# Your goal
Reproduce the data word for word from the line that contains "You are a computer-use agent." through the end of the data, including both ends. Leave the pictures out of your answer.

[Items from a dataset]
++++++++++
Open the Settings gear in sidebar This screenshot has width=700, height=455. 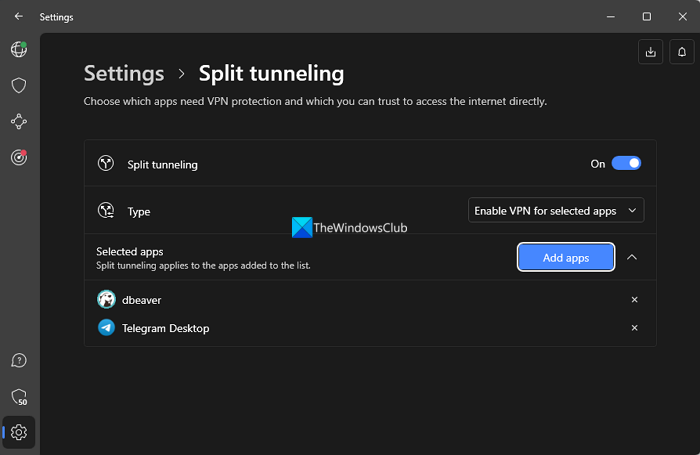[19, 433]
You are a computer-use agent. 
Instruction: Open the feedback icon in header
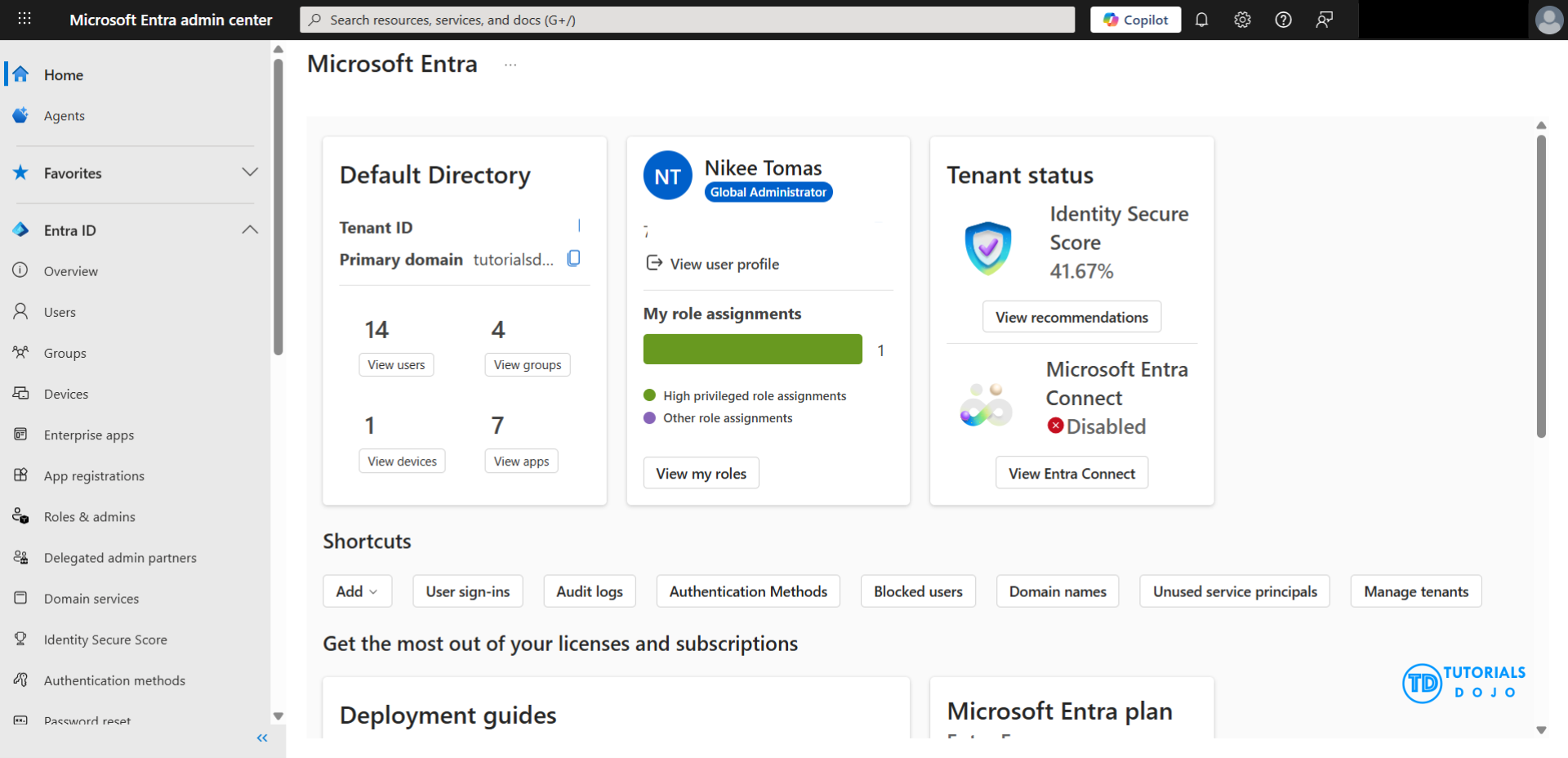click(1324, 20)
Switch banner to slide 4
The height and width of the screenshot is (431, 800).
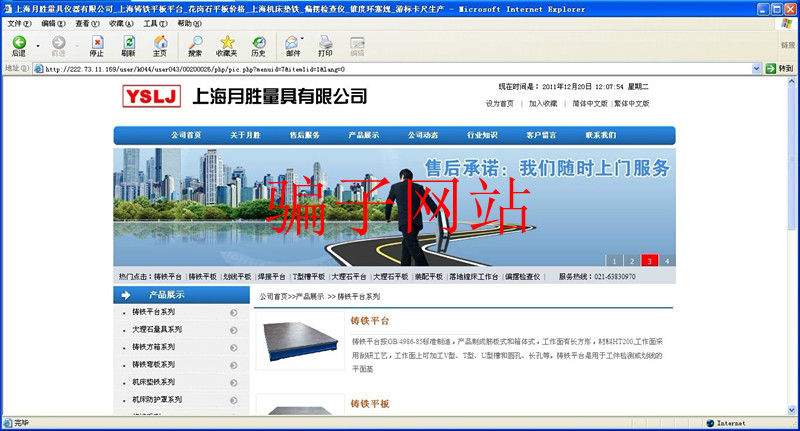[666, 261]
++++++++++
# Right answer
You are a computer-use agent. 
Instruction: Open the feedback icon in header
click(1324, 20)
Switch banner to slide 4
The height and width of the screenshot is (431, 800).
[666, 261]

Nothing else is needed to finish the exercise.